ASSIGNMENT: Tally up the lines below that carry the word "Paperclip", answering with the figure alone.

(Saved data entries)
==========

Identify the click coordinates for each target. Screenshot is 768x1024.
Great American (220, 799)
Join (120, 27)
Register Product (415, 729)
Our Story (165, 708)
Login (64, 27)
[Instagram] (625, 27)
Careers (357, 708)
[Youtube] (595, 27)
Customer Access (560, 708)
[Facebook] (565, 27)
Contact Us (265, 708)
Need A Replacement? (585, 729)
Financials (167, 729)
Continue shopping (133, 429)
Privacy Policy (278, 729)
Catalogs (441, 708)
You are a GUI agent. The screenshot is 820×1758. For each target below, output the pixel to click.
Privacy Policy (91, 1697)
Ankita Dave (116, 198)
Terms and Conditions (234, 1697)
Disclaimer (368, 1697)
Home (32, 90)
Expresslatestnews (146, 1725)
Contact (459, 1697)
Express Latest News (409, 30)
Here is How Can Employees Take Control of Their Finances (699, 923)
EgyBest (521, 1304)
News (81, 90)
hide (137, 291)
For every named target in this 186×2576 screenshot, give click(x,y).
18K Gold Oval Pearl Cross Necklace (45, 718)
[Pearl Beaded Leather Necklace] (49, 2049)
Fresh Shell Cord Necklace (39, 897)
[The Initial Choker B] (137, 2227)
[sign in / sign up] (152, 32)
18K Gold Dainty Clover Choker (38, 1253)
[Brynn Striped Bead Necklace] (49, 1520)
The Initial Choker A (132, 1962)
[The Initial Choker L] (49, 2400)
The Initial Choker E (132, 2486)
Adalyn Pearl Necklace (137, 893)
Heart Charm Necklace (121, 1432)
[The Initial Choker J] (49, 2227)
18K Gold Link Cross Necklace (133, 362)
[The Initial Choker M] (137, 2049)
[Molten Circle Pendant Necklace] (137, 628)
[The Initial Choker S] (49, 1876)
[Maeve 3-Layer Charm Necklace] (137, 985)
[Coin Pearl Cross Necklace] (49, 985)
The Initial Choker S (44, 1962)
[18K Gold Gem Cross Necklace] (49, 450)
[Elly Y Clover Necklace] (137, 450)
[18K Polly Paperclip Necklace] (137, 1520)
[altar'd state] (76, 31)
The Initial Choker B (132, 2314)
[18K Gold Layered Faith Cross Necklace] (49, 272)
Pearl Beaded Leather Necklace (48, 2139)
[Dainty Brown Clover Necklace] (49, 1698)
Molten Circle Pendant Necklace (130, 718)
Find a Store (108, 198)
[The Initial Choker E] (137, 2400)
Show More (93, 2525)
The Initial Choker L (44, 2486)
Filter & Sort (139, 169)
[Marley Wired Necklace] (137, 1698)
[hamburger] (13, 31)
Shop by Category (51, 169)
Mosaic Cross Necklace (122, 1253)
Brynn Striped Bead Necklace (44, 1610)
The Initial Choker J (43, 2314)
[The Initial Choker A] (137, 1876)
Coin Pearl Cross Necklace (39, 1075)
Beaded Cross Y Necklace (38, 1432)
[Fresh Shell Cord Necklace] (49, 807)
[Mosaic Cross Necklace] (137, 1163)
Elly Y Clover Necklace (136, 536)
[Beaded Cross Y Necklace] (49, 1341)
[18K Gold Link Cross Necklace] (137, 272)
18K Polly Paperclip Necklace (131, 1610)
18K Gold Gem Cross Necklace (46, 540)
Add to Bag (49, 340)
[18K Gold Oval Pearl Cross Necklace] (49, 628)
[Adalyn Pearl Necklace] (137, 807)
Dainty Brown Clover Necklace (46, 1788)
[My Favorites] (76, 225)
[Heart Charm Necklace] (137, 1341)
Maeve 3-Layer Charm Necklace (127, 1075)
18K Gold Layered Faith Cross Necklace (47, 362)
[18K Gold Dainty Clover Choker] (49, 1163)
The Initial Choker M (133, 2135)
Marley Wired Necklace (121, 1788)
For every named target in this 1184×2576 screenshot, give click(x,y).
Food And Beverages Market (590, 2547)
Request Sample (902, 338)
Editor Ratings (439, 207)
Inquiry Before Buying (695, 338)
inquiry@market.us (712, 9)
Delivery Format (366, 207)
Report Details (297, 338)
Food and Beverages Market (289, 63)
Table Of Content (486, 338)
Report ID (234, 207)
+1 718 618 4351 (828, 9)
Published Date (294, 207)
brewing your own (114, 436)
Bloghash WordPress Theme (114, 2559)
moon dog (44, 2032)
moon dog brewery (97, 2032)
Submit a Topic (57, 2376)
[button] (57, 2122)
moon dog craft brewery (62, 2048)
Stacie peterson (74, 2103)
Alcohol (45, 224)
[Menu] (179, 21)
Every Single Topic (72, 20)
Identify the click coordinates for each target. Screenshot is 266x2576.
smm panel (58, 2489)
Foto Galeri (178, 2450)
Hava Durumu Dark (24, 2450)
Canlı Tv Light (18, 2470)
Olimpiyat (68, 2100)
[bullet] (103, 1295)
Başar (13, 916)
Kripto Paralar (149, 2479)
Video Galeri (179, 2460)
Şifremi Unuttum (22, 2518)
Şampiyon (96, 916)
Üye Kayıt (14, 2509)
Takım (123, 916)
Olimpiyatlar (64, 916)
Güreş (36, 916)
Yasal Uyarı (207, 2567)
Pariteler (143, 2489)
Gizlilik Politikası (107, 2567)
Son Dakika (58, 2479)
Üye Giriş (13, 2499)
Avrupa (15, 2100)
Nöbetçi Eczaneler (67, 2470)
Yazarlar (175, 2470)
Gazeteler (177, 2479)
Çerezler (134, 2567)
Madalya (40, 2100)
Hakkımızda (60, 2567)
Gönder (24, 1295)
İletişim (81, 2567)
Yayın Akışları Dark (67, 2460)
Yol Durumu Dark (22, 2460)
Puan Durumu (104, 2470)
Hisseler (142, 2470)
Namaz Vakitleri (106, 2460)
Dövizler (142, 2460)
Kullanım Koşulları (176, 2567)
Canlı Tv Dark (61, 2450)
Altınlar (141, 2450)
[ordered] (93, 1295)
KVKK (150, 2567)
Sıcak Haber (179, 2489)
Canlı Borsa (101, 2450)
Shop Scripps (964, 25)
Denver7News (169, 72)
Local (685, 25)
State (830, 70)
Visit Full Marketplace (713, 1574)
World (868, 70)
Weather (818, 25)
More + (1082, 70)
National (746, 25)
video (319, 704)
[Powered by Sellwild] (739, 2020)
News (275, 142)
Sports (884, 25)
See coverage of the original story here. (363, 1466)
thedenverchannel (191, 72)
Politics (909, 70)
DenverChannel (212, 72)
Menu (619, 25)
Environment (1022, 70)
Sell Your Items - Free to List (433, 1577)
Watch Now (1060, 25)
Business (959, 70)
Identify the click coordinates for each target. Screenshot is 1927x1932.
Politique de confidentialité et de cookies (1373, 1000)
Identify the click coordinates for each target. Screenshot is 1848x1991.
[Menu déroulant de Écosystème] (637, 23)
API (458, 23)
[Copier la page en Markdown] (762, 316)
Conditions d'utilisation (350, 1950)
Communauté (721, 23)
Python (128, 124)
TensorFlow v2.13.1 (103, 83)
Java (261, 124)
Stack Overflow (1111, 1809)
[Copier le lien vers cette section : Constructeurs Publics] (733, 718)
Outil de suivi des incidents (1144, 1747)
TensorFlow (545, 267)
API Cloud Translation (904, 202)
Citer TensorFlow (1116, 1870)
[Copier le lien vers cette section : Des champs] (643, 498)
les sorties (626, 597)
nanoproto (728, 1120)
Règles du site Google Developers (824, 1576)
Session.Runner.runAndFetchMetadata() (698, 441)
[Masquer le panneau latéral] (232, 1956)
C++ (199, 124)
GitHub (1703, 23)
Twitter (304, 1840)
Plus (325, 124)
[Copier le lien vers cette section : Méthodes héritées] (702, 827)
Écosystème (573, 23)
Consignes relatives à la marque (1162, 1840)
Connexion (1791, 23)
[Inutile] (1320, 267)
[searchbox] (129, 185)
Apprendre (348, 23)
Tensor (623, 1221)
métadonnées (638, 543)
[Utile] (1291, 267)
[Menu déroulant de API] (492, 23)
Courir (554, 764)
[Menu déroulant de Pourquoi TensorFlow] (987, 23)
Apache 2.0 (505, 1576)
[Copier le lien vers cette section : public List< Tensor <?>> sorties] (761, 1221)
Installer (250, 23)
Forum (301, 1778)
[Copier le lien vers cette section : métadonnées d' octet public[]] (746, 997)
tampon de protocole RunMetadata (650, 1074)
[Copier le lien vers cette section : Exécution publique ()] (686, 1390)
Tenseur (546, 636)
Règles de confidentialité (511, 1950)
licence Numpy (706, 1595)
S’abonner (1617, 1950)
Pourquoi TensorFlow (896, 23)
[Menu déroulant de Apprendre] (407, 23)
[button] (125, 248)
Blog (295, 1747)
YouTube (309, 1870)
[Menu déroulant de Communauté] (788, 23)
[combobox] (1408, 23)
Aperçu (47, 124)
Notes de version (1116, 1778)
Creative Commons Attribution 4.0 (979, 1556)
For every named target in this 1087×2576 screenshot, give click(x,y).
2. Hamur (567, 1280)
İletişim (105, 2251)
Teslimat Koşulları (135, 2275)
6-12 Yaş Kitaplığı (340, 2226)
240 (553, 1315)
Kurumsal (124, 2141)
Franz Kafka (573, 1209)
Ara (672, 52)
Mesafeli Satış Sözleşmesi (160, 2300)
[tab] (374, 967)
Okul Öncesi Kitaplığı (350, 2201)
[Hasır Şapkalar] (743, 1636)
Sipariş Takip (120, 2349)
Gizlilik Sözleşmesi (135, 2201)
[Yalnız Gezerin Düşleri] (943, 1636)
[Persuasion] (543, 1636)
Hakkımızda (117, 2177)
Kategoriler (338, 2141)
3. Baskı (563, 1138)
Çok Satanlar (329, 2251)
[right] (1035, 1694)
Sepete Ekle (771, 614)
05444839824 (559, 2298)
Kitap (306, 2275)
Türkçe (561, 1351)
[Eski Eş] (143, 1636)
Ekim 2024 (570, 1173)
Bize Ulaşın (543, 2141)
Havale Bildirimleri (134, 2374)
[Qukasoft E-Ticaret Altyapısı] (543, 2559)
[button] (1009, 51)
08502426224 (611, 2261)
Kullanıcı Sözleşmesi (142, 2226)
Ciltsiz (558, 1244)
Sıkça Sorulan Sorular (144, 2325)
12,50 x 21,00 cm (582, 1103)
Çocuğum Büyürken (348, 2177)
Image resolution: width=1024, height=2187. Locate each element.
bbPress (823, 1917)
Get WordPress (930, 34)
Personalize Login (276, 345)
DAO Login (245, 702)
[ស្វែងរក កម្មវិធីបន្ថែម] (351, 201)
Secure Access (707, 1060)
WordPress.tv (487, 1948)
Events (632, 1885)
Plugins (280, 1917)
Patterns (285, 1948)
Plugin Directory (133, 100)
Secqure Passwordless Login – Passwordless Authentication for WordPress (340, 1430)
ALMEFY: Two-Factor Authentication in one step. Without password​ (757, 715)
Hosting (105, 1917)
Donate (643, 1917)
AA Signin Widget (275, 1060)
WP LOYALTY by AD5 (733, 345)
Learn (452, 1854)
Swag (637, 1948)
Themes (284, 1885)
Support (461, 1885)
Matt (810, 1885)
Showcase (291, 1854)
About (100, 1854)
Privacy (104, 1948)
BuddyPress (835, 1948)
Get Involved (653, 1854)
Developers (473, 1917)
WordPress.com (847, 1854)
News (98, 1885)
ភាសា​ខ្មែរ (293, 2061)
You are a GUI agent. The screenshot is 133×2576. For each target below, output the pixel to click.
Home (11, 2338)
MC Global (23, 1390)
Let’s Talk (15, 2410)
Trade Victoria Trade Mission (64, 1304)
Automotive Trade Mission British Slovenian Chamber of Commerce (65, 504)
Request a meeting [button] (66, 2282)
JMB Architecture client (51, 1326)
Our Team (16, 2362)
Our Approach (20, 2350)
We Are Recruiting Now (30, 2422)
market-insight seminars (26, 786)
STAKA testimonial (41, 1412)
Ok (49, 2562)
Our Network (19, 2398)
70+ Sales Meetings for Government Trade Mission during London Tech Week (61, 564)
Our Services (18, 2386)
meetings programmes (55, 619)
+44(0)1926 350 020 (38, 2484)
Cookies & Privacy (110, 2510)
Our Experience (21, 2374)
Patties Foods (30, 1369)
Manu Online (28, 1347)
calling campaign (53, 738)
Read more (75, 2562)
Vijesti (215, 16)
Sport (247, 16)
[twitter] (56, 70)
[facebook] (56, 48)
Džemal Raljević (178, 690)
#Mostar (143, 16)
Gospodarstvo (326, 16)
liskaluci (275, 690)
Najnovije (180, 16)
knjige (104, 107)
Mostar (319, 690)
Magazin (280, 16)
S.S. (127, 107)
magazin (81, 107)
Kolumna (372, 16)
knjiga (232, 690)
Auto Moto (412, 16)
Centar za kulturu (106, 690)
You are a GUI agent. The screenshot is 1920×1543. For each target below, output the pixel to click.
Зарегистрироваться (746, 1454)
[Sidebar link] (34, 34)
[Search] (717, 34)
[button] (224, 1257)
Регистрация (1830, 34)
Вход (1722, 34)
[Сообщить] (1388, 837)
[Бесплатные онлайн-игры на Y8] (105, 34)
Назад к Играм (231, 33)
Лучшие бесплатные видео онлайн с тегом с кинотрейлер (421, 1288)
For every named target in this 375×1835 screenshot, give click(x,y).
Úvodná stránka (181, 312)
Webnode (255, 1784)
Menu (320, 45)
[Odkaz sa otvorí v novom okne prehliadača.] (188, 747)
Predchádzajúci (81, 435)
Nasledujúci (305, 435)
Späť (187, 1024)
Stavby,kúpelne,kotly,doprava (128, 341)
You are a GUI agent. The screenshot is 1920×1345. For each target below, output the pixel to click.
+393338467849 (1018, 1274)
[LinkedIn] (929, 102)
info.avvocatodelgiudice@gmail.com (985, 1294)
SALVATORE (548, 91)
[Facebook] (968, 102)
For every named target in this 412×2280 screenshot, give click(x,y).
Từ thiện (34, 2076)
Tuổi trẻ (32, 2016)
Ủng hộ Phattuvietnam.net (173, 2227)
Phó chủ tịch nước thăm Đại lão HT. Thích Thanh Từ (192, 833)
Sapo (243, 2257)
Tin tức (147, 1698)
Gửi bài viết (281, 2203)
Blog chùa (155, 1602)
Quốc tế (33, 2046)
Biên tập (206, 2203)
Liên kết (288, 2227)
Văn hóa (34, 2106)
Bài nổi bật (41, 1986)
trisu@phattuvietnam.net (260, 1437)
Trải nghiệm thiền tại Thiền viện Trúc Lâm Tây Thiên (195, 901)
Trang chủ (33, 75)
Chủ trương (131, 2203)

==========

ANSWER BELOW: 2